── Testo di partenza
Le loro voci sono un grido rivolto verso il nostro Primo mondo che non conosce la guerra, e spesso è assopito e distratto. Sono la testimonianza sconvolgente di un “altro” mondo, per troppi di noi inimmaginabile, in cui lo stupro non è l’atto brutale di un singolo, e nemmeno la primitiva sopraffazione praticata nei secoli da barbari e invasori, ai cui occhi le donne erano terra da occupare. Il chirurgo africano che cura le donne violentate e la ragazza yazida rapita dal Daesh in Iraq, schiavizzata e poi fuggita, denunciano una più efferata violenza: lo stupro di massa come arma da guerra. Non solo per sopraffare, ma per sterminare il nemico. Perché i suoi figli, distrutta la matrice, non nascano più.
────
── Dati estratti
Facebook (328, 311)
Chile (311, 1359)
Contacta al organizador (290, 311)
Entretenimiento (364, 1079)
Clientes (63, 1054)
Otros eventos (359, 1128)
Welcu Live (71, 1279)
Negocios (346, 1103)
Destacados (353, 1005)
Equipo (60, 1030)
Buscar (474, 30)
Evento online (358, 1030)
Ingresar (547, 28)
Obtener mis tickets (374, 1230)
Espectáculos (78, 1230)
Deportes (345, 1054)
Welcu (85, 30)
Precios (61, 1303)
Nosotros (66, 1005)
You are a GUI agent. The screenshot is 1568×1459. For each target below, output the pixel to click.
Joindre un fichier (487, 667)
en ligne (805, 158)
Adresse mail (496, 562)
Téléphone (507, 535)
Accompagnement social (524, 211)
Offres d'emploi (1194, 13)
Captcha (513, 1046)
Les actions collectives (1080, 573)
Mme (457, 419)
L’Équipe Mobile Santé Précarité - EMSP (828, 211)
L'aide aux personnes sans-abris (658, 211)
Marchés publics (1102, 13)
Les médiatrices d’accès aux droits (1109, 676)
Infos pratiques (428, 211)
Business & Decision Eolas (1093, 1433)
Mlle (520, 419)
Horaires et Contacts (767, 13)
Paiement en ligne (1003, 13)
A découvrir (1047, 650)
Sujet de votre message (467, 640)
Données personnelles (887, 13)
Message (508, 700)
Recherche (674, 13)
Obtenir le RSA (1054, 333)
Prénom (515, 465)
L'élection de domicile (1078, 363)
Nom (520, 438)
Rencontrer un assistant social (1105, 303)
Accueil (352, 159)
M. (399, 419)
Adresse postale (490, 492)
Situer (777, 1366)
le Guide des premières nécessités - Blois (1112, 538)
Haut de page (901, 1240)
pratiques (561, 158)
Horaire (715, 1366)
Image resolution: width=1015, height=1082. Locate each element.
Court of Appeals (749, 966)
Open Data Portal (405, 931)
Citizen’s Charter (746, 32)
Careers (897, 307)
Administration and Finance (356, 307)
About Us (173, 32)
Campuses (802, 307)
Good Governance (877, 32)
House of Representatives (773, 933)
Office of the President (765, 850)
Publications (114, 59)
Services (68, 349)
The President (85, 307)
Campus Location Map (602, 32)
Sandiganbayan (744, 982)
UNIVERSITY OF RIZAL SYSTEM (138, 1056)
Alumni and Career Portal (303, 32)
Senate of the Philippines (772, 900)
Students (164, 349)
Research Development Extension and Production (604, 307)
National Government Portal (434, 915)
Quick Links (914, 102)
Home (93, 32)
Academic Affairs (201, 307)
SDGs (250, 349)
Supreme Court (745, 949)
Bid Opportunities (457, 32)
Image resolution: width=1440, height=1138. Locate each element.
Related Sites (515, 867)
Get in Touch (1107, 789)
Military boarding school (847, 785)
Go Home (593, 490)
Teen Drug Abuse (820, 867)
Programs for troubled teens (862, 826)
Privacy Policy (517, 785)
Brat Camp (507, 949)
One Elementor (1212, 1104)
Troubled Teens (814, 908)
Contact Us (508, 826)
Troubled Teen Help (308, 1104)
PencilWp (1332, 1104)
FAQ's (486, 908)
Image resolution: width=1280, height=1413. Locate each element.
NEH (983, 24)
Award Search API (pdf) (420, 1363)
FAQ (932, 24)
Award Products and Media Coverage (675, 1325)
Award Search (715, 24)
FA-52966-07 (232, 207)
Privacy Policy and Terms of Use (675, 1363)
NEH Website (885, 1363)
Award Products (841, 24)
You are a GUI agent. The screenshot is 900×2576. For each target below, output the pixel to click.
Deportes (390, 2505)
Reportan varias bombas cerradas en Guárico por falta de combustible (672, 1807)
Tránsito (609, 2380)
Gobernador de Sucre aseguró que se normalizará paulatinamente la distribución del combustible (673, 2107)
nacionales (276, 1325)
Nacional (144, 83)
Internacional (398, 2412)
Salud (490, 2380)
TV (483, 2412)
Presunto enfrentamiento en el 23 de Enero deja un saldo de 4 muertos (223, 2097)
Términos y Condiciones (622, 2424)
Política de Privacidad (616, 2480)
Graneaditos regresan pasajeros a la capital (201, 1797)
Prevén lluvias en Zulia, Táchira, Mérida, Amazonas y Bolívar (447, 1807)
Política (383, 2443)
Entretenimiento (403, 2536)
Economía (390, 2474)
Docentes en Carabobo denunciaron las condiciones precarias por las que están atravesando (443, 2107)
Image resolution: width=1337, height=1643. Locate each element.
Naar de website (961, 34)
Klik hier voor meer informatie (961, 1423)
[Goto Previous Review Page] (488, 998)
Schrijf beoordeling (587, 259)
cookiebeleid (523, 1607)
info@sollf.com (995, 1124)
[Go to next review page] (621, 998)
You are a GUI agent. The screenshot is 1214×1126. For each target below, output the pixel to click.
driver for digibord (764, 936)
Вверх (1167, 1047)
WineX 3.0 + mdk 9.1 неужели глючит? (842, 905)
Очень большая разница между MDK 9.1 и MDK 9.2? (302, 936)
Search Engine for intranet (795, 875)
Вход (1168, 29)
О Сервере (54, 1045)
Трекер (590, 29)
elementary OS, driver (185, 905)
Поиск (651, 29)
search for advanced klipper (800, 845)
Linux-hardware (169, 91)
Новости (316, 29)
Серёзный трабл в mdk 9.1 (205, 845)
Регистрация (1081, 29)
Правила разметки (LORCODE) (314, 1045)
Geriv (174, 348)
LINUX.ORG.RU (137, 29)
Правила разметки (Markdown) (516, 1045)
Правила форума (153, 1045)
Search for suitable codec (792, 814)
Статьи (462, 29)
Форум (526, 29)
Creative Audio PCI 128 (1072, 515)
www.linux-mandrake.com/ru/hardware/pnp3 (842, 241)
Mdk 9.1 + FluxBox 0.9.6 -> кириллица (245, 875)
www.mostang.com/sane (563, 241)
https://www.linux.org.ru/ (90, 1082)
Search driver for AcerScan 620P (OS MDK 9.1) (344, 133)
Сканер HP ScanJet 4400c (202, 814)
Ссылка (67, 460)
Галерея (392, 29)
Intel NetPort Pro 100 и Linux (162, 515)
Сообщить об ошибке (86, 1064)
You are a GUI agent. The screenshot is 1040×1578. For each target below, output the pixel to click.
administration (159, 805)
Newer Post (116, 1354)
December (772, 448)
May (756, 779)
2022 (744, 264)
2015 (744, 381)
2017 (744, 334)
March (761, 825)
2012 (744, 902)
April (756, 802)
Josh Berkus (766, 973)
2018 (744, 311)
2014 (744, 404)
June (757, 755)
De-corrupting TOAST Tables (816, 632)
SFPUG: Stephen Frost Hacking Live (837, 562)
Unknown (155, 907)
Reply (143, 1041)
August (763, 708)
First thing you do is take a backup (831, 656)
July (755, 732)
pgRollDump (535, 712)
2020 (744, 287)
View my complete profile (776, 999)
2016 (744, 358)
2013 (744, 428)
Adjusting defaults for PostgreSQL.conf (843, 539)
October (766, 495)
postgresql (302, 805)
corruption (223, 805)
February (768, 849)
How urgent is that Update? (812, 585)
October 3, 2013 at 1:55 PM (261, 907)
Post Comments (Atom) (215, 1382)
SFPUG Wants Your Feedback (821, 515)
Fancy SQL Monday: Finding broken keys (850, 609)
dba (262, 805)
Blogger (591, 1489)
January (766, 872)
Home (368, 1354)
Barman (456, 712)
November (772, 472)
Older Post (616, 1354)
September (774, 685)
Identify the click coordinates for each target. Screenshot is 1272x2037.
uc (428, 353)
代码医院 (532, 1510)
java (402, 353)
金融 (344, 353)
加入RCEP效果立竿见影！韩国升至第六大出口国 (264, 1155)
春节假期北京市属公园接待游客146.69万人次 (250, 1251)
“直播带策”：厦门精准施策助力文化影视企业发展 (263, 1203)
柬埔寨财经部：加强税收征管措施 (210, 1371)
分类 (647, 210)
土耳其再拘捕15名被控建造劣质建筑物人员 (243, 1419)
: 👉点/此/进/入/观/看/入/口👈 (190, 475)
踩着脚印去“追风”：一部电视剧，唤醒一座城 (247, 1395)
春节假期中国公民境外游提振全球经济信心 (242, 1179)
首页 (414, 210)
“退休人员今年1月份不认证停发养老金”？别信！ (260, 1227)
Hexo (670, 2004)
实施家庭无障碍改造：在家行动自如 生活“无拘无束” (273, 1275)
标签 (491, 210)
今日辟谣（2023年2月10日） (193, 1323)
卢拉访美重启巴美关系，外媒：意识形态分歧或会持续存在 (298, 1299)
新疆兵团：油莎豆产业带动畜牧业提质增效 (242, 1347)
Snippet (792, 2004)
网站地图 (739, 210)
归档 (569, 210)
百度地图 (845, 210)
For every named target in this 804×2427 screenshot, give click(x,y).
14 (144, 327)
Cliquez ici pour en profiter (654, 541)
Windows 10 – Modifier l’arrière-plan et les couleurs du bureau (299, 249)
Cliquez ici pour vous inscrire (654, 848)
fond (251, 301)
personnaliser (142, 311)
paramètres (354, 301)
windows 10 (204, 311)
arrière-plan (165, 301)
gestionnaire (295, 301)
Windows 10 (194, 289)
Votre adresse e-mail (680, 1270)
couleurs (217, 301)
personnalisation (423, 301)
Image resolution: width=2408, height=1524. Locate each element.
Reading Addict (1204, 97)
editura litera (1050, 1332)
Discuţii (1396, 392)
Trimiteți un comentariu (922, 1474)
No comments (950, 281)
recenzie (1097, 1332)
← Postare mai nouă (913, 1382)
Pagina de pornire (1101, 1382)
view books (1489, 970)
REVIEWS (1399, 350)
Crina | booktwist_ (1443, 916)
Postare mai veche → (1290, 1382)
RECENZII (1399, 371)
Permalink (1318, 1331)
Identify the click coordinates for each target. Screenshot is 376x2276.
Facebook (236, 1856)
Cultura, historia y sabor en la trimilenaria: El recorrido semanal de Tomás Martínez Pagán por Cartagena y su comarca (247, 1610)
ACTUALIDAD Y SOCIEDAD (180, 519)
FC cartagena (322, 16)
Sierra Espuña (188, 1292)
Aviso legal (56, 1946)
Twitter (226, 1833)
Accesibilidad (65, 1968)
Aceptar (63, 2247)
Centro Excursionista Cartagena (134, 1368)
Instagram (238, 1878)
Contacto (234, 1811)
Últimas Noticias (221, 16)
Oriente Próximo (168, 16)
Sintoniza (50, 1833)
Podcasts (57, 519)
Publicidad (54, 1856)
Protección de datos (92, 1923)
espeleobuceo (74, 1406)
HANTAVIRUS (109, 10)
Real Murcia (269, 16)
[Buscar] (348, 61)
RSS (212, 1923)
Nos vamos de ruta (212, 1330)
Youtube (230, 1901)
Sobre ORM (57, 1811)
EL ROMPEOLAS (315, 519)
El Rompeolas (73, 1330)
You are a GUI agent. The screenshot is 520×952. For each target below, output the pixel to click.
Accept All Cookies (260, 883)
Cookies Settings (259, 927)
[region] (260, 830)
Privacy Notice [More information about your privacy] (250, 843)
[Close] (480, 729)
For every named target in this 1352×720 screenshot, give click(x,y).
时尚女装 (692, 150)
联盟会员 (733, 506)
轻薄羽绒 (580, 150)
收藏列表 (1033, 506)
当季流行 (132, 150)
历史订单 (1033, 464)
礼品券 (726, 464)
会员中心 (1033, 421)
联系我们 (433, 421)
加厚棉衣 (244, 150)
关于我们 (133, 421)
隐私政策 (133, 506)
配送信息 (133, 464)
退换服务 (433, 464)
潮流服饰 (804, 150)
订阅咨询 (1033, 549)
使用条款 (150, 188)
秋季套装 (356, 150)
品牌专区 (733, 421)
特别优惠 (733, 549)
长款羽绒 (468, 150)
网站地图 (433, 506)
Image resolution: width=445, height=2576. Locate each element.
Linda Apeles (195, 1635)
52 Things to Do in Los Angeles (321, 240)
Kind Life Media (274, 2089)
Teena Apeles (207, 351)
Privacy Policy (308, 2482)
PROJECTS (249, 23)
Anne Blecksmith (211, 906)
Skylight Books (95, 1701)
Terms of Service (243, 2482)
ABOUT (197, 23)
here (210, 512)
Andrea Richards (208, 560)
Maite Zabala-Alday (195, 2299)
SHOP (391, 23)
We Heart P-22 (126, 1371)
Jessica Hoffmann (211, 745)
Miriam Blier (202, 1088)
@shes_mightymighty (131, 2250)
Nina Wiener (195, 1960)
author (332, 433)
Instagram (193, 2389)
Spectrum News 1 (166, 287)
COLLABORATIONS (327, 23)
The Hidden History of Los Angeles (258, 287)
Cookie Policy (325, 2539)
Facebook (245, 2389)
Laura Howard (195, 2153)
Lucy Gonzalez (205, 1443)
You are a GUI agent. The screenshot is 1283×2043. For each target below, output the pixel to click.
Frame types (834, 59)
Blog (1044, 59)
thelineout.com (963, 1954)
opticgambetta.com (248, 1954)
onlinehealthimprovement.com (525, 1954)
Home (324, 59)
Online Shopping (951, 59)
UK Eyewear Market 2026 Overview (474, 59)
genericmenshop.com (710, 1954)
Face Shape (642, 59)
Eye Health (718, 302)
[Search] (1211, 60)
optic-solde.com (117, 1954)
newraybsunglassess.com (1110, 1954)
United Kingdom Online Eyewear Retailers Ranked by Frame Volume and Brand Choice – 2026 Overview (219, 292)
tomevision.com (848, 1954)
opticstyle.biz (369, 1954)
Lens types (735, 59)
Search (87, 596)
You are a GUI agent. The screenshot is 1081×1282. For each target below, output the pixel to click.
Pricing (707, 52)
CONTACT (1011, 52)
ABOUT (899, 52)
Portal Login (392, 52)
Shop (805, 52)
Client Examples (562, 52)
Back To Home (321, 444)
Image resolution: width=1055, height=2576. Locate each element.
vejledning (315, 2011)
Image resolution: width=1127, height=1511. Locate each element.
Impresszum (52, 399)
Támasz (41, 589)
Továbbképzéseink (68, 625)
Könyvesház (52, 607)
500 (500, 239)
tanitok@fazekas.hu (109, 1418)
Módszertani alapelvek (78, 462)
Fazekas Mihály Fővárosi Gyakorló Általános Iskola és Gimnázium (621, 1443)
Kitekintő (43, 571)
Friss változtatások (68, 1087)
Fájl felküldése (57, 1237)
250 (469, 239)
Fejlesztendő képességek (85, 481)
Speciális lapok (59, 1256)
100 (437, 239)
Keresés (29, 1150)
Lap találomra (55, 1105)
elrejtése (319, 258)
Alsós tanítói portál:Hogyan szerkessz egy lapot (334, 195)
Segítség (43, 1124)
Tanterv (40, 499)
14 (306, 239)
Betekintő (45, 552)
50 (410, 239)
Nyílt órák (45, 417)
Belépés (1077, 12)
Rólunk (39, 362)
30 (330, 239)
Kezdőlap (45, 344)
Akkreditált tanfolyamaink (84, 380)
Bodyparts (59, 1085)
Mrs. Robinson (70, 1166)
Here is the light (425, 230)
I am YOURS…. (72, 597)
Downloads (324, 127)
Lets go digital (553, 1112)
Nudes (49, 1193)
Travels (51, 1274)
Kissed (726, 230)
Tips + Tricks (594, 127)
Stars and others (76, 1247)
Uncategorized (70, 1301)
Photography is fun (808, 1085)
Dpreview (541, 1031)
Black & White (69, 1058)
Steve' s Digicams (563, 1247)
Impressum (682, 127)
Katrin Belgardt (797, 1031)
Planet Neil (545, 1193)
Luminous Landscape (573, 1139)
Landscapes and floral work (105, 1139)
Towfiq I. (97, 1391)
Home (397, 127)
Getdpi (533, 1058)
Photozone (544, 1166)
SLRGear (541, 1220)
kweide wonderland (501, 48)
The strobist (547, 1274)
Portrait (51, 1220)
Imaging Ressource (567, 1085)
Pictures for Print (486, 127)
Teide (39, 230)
────
◆ Esercizio
Prosegui il testo sullo stupro di massa come arma di guerra dopo la sua ultima frase. Il materiale qui non ha alcun ruolo.

◆ Risposta all'esercizio
Solo così si spiegano le atrocità di cui il dottor Mukwege è testimone dal 1999, l’anno in cui fondò il suo ospedale a Bukavu, nell’Est del Congo. Una, poi dieci, cento, e in vent’anni cinquantamila donne stuprate davanti al marito e ai figli e al villaggio, perché tutti vedano; poi, orrendamente ferite e mutilate e rese sterili. Chi ascolta dal vivo la testimonianza di Mukwege resta senza fiato. Lo stesso medico confessa di essersi trovato, a un certo punto, incapace di reggere i racconti delle sue pazienti. L’orrore lo sconvolgeva, e un chirurgo deve avere la mano ferma. Da allora Mugangadelega ai collaboratori il compito di ascoltare, e lui opera soltanto. Ricuce, tesse, e cerca di non pensare. Per non essere sopraffatto dal male.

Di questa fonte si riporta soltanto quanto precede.